The first decades of the twentieth century were instrumental in the development of electrical safety in environments at risk of explosive atmospheres.

These were years marked by very costly mining accidents in terms of damage to plants and loss of life, the echo aroused by these tragedies pushed the development and demand for safe equipment.

As in the previous century, the most significant researches were carried out in countries with the presence of a thriving mining activity both in Europe and in America. On the old continent this happened mainly in England and Germany, which at the time had one of the largest coal and iron ore mining sites in the Ruhr area.

On both sides of the Atlantic, the evolution of technology and legislation, developed to improve the safety of mine work, later found application in different contexts, in the field of electrical safety in areas at risk of explosion.

Electricity inside the mines was established in the first decades of the twentieth century to perform various functions, among these were mechanical work using electric motors, the lighting of tunnels and workplaces, communication with the outside of the mine to report problems or mark particular stages of extraction (eg: recall the trolleys filled with ore or shift changes uphill). 

In continental Europe the most important technical development took place in Germany which could count on already well established and well-structured manufacturers of electrical devices. 

To carry on the development of safety equipment in Teutonic land was the mining engineer Carl Beyling (1872-1938) at the BVS [1], whose studies focused on electrical devices (electric motors, transformers, and switches) with various types of casing. 

Beyling after his engineering studies was employed in the mining syndicate and during his life he wrote numerous books about mines, interested both in the dangers deriving from grisù gas and in mining systems (he also dealt with explosives and devices to make them shine).

The resulting publications concerned several protection techniques. Many of these converged in the type of protection that today we refer to with the ‘Ex d’ code (explosion-proof equipment). 

This acronym derives from the German “druckfeste Kapselung”.

It is also interesting to note how Beyling in his treatment devoted a lot of effort to the study of the protection deriving from metal mesh closures, der Drahtnetzschutz who, in some ways, took up the flame suppression technique used by Davy in his historic and tested lamp. 

The various studies were summarized in the first German legislation dedicated to products intended to operate safely in mines with the risk of the presence of grisù gas. 

The VDE (Verband Deutscher Elektrotechniker, association of electrical engineers of Germany) issued the VDE 0170 standard dedicated to the design of electrical machines, transformers and equipment used in the field of grisuose mines, in 1912. [2]  
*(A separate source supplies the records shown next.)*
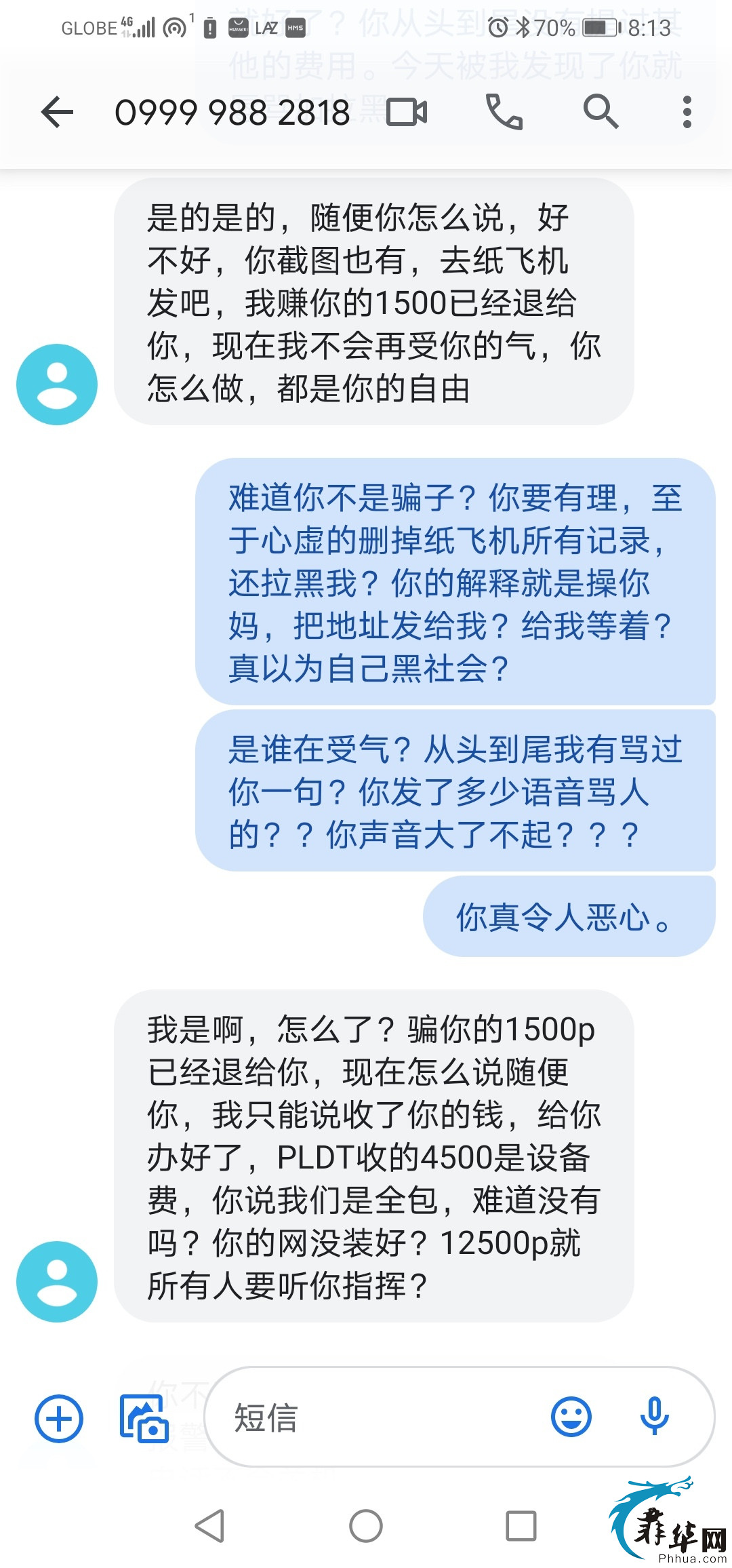Attach a photo from gallery or camera

tap(144, 1418)
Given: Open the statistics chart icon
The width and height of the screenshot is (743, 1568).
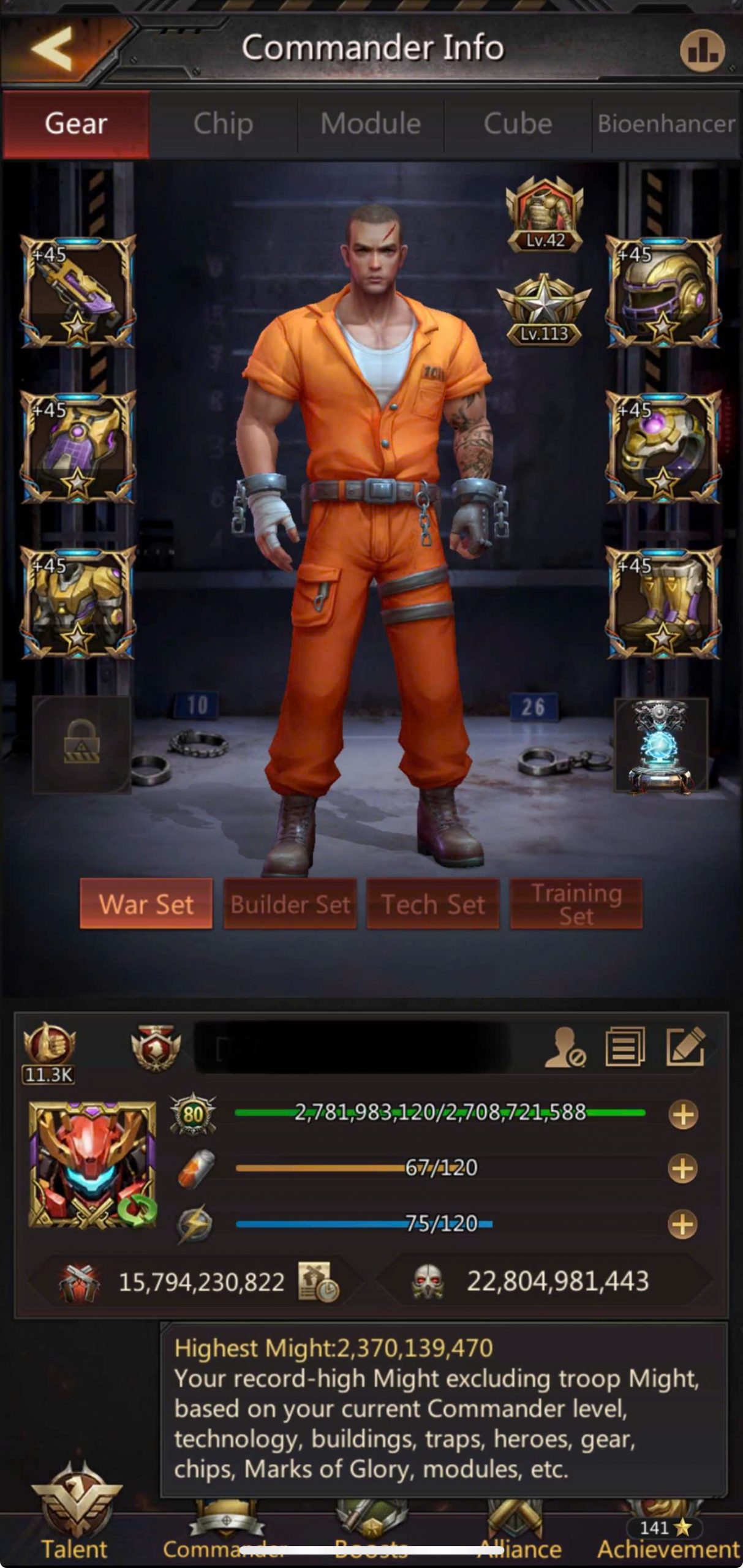Looking at the screenshot, I should pos(702,50).
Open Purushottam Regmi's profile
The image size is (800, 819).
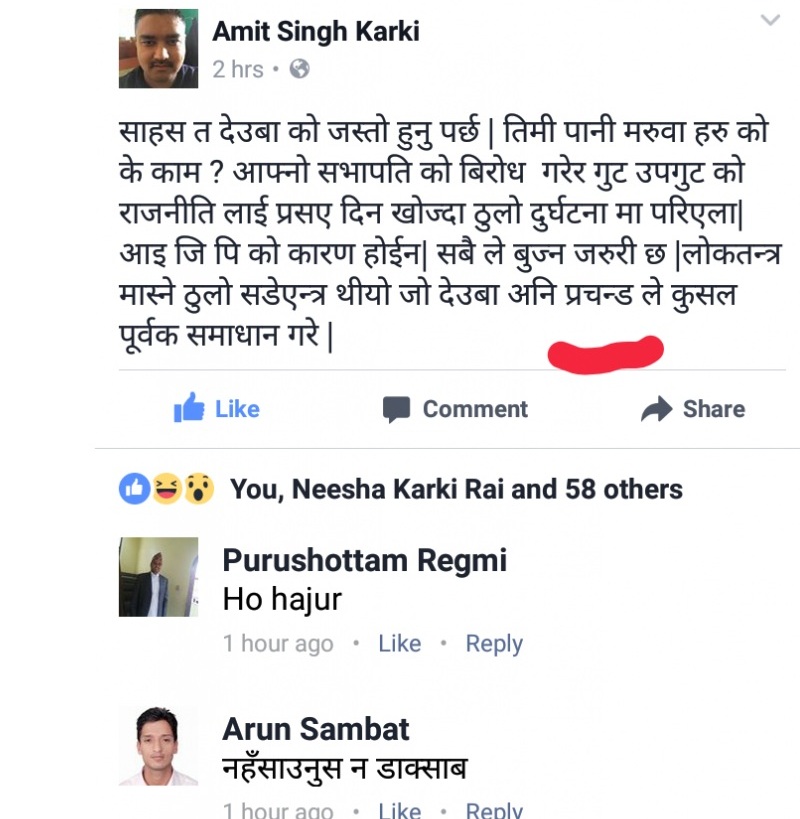pos(364,560)
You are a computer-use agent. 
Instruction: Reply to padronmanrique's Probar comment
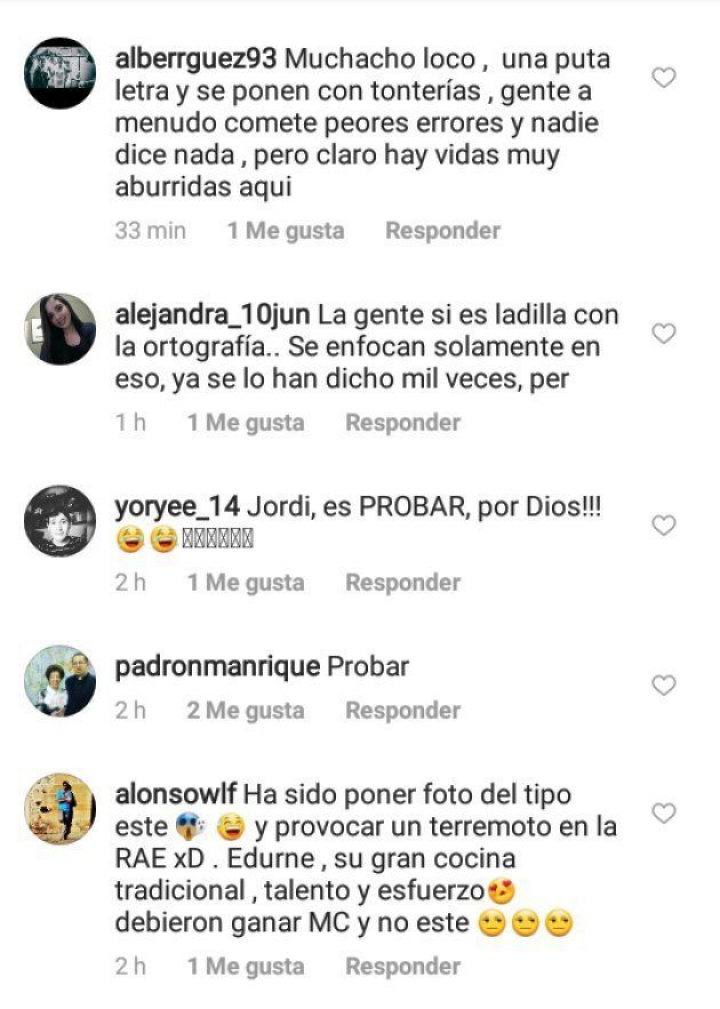[402, 710]
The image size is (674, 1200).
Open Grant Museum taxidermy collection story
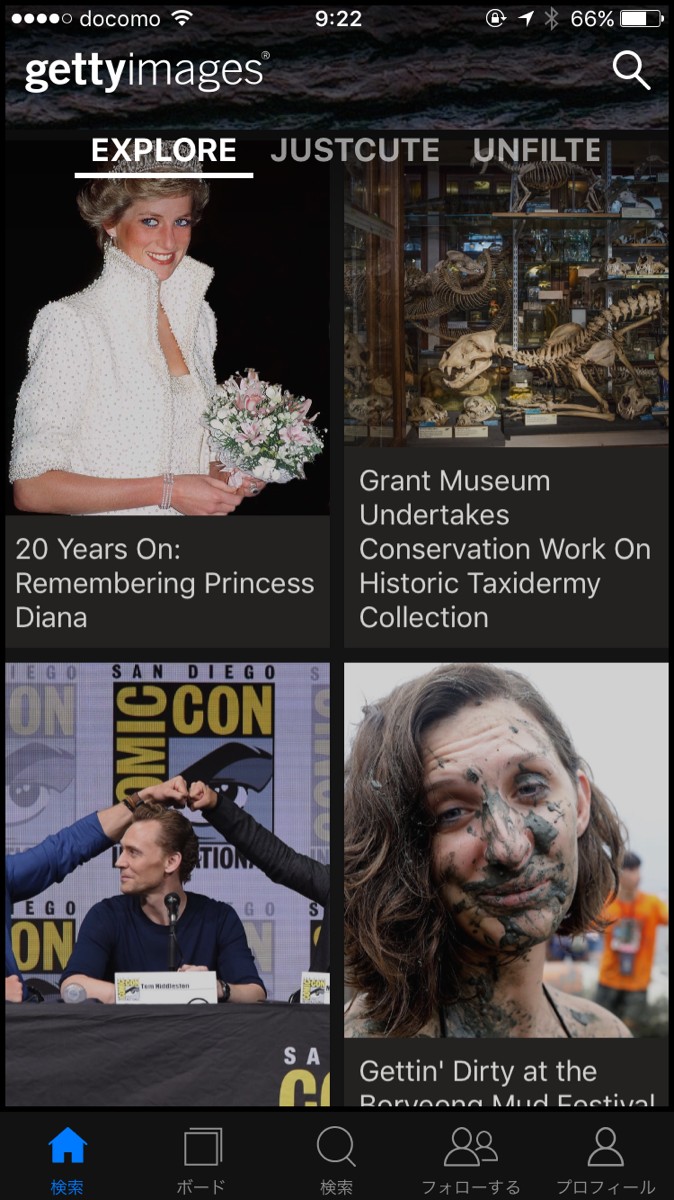(506, 400)
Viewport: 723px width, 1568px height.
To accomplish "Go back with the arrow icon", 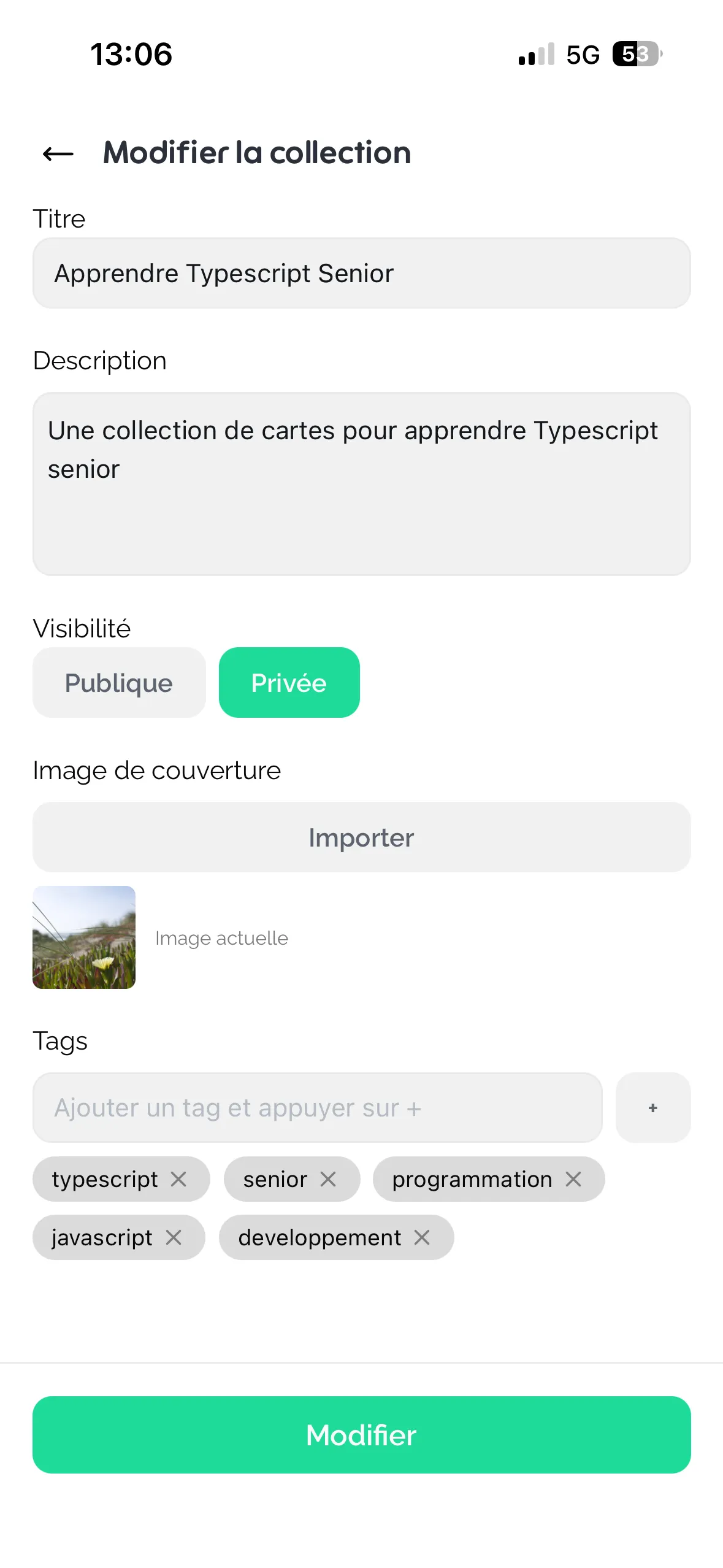I will (x=58, y=153).
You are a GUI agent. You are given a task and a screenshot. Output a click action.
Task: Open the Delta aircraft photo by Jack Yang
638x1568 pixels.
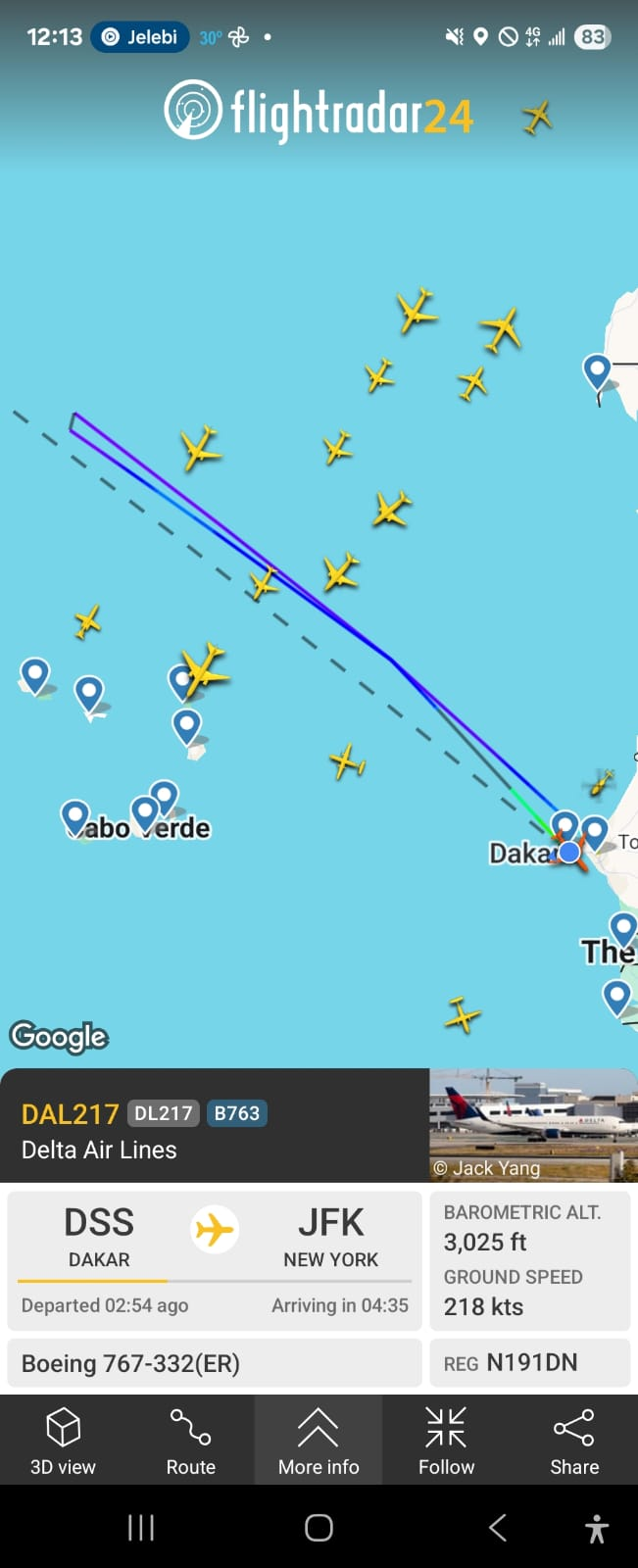point(532,1123)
Figure 1: The protection techniques studied by Beyling and the current counterparts in use

Even in England the development of explosion-proof devices proceeded in the same years, we must not think that the various nations proceeded in watertight compartments, there was an exchange of material, equipment, ideas.

The British Standards Institution released the regulations on explosion-proof devices in 1929 (BS 229-1929) and in the same years the universities, primarily Sheffield University, began the work of drafting the compliance reports. In the interval between 1922 and 1931, 285 reports were issued.

Since the beginning of the twentieth century, in addition to protection by means of explosion-proof enclosures, the idea had spread that it was possible to build electrical devices that were safe from the risk of ignition of the explosion by limiting the electrical energy, obtained mainly by operating at very low voltage (12V). The concept was applicable only to devices that had limited power, such as sounders or transmitters. The catastrophe that occurred in the Senghenydd coal mine, due to the spark caused by a bell considered safe, prompted to investigate this type of trigger in depth and how to inhibit it.

This led to the development of what would later be called intrinsic safety, which took shape in the British standard BS 1259:1945 (revised later in 1958). The latter was a rather sparse standard, which in a document about eleven pages long placed the emphasis on electromechanical components such as relays and solenoids. After all, semiconductors and the great development of electronics would only come in the following years.

Today we define the methods of protection as techniques that are made available to us by harmonized standards, to satisfy the Essential Health and Safety Requirements.From this brief examination it appears clear how the first decades of the twentieth century proved to be fundamental for the development of the techniques underlying the current methods of protection. 

Notes and bibliographic references 

[1] BerggewerkschaftlicheVersuchsstrecke at Dormunt 

[2] VDE 0170 " Leitsätzefür die Ausführung von Schlagwetterschutzvorrichtungen and elektrischenMaschinen, Transformatoren und Apparaten" 1912. 

[3] VDE 0165 “Leitsätzefür die errichtungelektrischer Anlagen in explosionsgefährdetenbetriebsstätten und lagerräumen" 1935. 

[4] VDE 0170/0171 "Vorschriften für schlagwetter - und explosionsgeschützteelektrischeBetriebsmittel " 1943.